I look up to Lena Waithe and Melina Matsoukas tremendously. They’ve both pushed boundaries in their own right and have presented works that are breathtakingly executed with grace. Even then, I went into the early screening of Queen and Slim (written by Lena and directed by Melina) with my guard up—subconsciously expecting nothing less than a film that would blow me away.

That being said, Queen and Slim delicately set aside every brick of my built-up wall with the love and care that was necessary to unpack the trauma of police brutality, post-slavery America, and the very concept of being Black and Free. I would love to tell you all about the story, but I wouldn’t want to rob you of the incredible experience that is watching it all unfold for yourself.

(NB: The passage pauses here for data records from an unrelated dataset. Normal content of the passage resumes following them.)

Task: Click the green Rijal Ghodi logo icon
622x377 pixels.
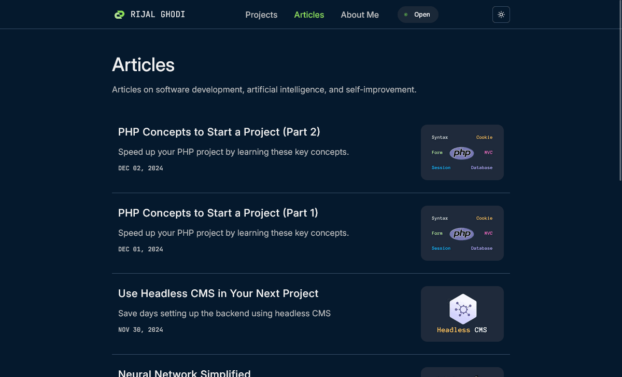Action: [119, 15]
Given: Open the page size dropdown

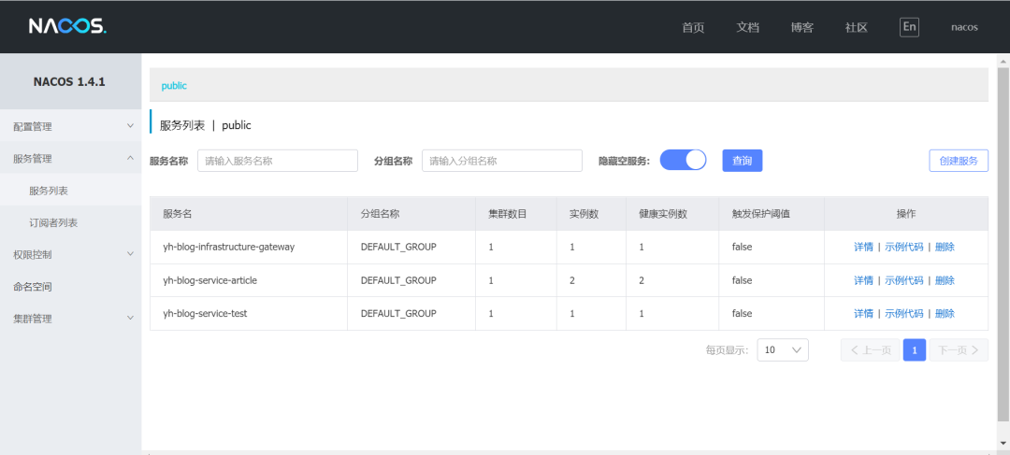Looking at the screenshot, I should point(782,350).
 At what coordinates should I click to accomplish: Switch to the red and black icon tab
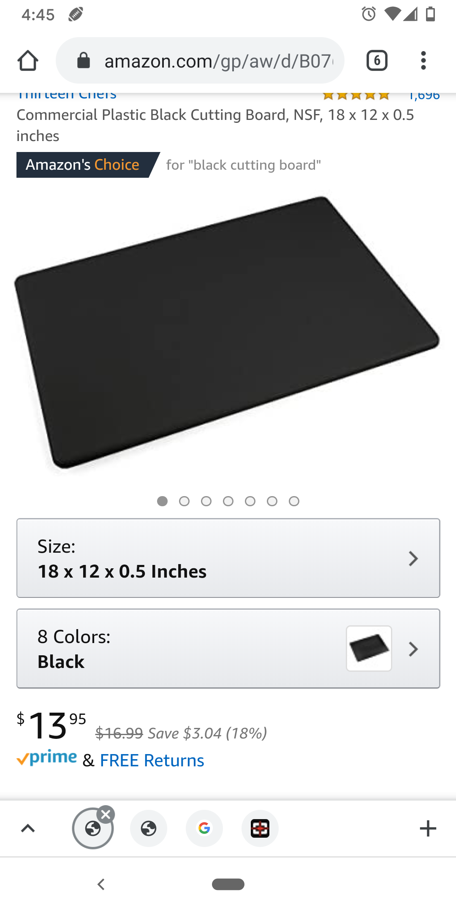pos(260,828)
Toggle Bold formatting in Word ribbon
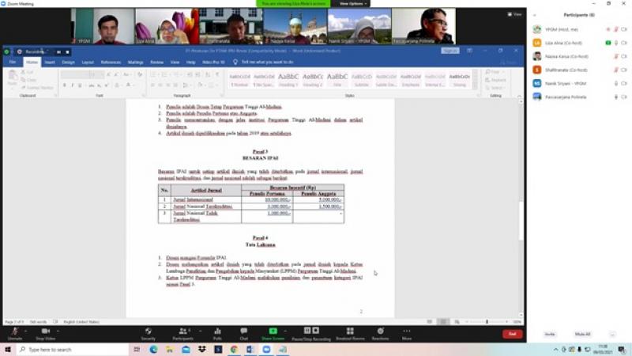 [x=64, y=85]
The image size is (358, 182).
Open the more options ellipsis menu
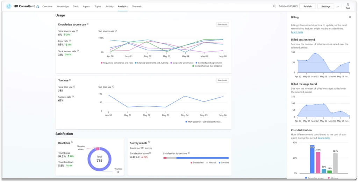coord(338,6)
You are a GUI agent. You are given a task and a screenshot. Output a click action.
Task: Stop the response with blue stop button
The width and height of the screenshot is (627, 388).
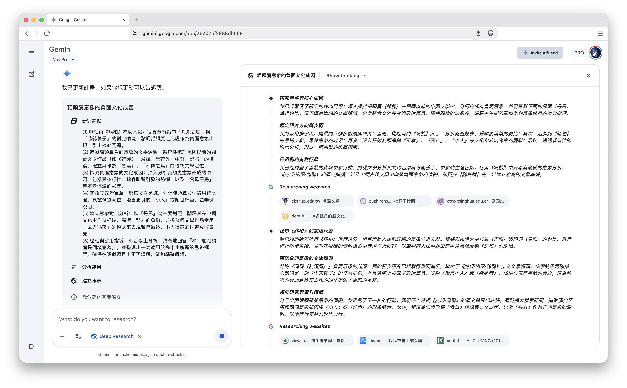point(221,336)
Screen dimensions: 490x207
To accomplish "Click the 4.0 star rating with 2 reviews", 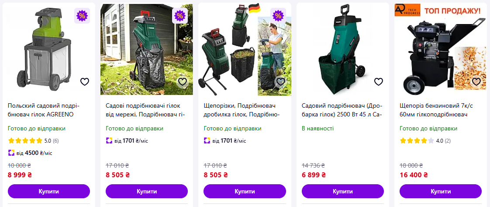I will coord(425,140).
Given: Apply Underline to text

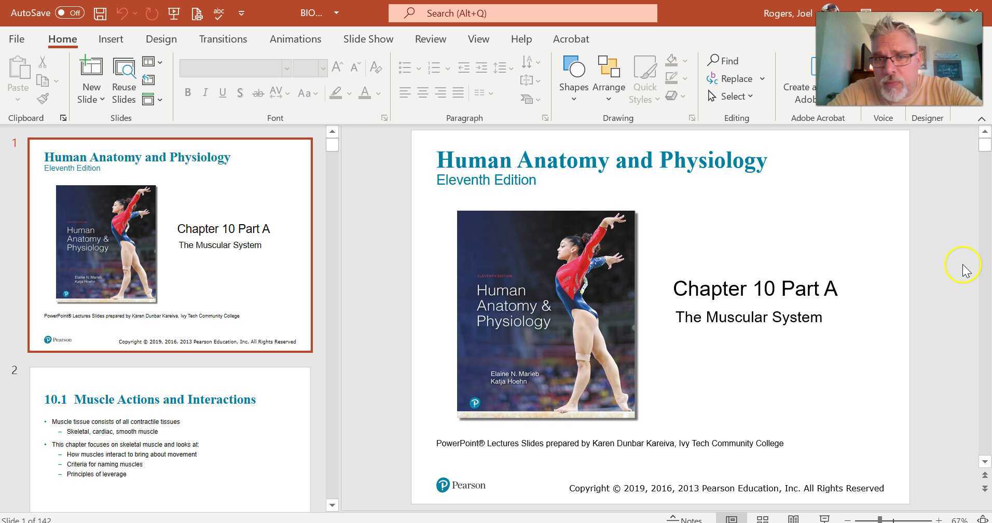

I feel like I may not be alone when I say that as a black person, I naturally and almost intuitively get nervous and prep myself for disappointment when pieces regarding black issues are presented on a worldwide platform. This is due to a lifetime of letdowns by way of exploitation and works that water down the black experience for the sake of mass consumption. I’ve gotten my hopes up and been let down enough to proceed with caution—even at the site of powerful names I truly admire.

This is a film that poetically represents a unique American experience and made me feel seen in so many beautiful ways. This piece managed to wrap fiction, history, and current societal issues into a work of art that was thoughtfully produced through and through.

I was relieved to trade in my fear of disappointment for a range of emotions that ultimately made me feel proud. This film was therapeutic in the way that art should be, at least for me. I hope you all head to the box offices on November 27th when it’s out to see it for yourself.